Como quizás recuerden algunos, el lado este de Berlín, reconvertido en la capital de un nuevo país, se dedicó durante la década de los 50 a la construcción de grandes avenidas —como por ejemplo la Stalinallee— con el objeto de ostentar el poderío comunista. El costo y el desgaste que conllevaron tales titánicas obras llevarían a un levantamiento civil en 1953: debido a la masiva emigración al oeste en 1961, con ocasión del cierre de las fronteras en la misma ciudad, poco a poco se fue edificando un muro que llegaría a simbolizar la separación entre el comunismo y el capitalismo. Hasta la caída de ese Muro de Berlín a finales de 1989, la diversidad en ambos lados se fue incrementando. El oeste, atrapado dentro de la DDR, se convirtió en un faro desde donde irradiar las ideas de Occidente, logrando sobrevivir inicialmente gracias al puente aéreo organizado por John F. Kennedy.

La primera vez que visité Berlín fue en 1992 y las cicatrices de esta división eran aún evidentes. Las diferencias entre un lado y el otro del Muro saltaban a la vista. Los enormes esfuerzos por reunificar la ciudad y las construcciones inmensas —entre las que sobresale el nuevo duomo de vidrio del Reichstag, instalado en 1999— han buscado borrar la línea donde alguna vez se alzó dicho Muro. En algunos casos se ha conseguido limar las asperezas, pero los contrastes todavía resultan visibles, aunque algunos de manera casi imperceptible. Así sucede en el barrio periférico de Britz donde ahora me hallo: no podría señalar a ciencia cierta por qué me queda tan claro que aquí siempre fue el oeste… Tal vez tenga algo que ver con la arquitectura y su estética tan marcada.

Hoy, durante el trayecto por el parque de regreso de la estación, descubrí un pequeño monumento que hace referencia a un campo de refugiados polacos y soviéticos establecido durante la II Guerra Mundial. Un recordatorio más de que en esta ciudad la historia y la memoria están siempre entrelazadas. Así como en las calzadas de muchos edificios destacan pequeños cuadrados dorados que nos recuerdan a aquellas personas que fueron sacadas de sus hogares para ser llevadas a campos de concentración y exterminio, también se erigen obras conmemorativas, grandes y pequeñas, en alusión a los diversos hechos que forman parte de la historia de la ciudad: desde el perturbador espacio al lado de la puerta de Brandemburgo, donde los cuadrados suben y bajan hasta darnos la sensación de que de pronto perdemos de vista en un recodo a las personas que nos acompañaban, hasta los tres espejos gigantes en una esquina que nos remiten a la infame “Noche de los Cristales”, cuando en noviembre de 1938 los nazis rompieron las ventanas de los establecimientos de los judíos y las sinagogas.
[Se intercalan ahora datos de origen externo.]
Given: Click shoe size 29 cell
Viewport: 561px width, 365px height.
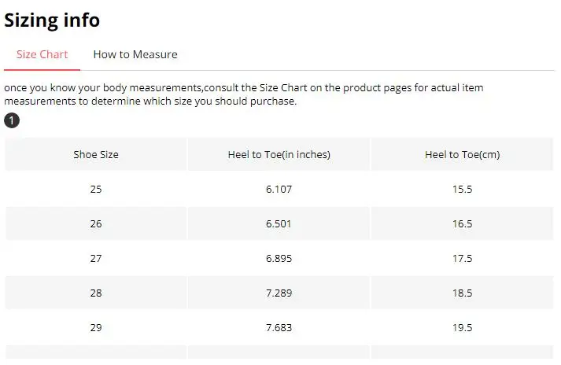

En esta ciudad es imposible escapar al peso de la historia, no solo porque la arquitectura misma nos recuerda a cada instante dónde estamos, sino porque el ejercicio de hacerla visible y presente está claramente inscrito en la conciencia ciudadana. No toda esa visibilización nace del Estado o de los gobiernos municipales: algunas iniciativas, como la de los cuadrados dorados, son privadas y nos muestran cómo la memoria nace de un trabajo colectivo, un trabajo de todos.

Desde Berlín queda claro que la memoria y la historia son parte de la vida misma y que es imprescindible poder enfrentar el pasado y entenderlo, por más oscuro que este sea. ¡Esta ciudad es hoy un faro que irradia alegría y energía!

Y no lo hace dando la espalda a su pasado, sino abrazándolo y aceptándolo.

PD. A propósito de lo que significan la historia y la memoria, esta semana hablé con Francesca Uccelli para su podcast La Oruga, del que ella misma nos contó hace algunas semanas en este Jugo. Durante dicha conversación, reflexionamos juntas sobre lo que significa vivir en una sociedad de postconflicto, sobre las interconexiones entre la historia de larga duración y la memoria más cercana, así como el rol central que han jugado las fuerzas armadas en nuestro devenir como nación.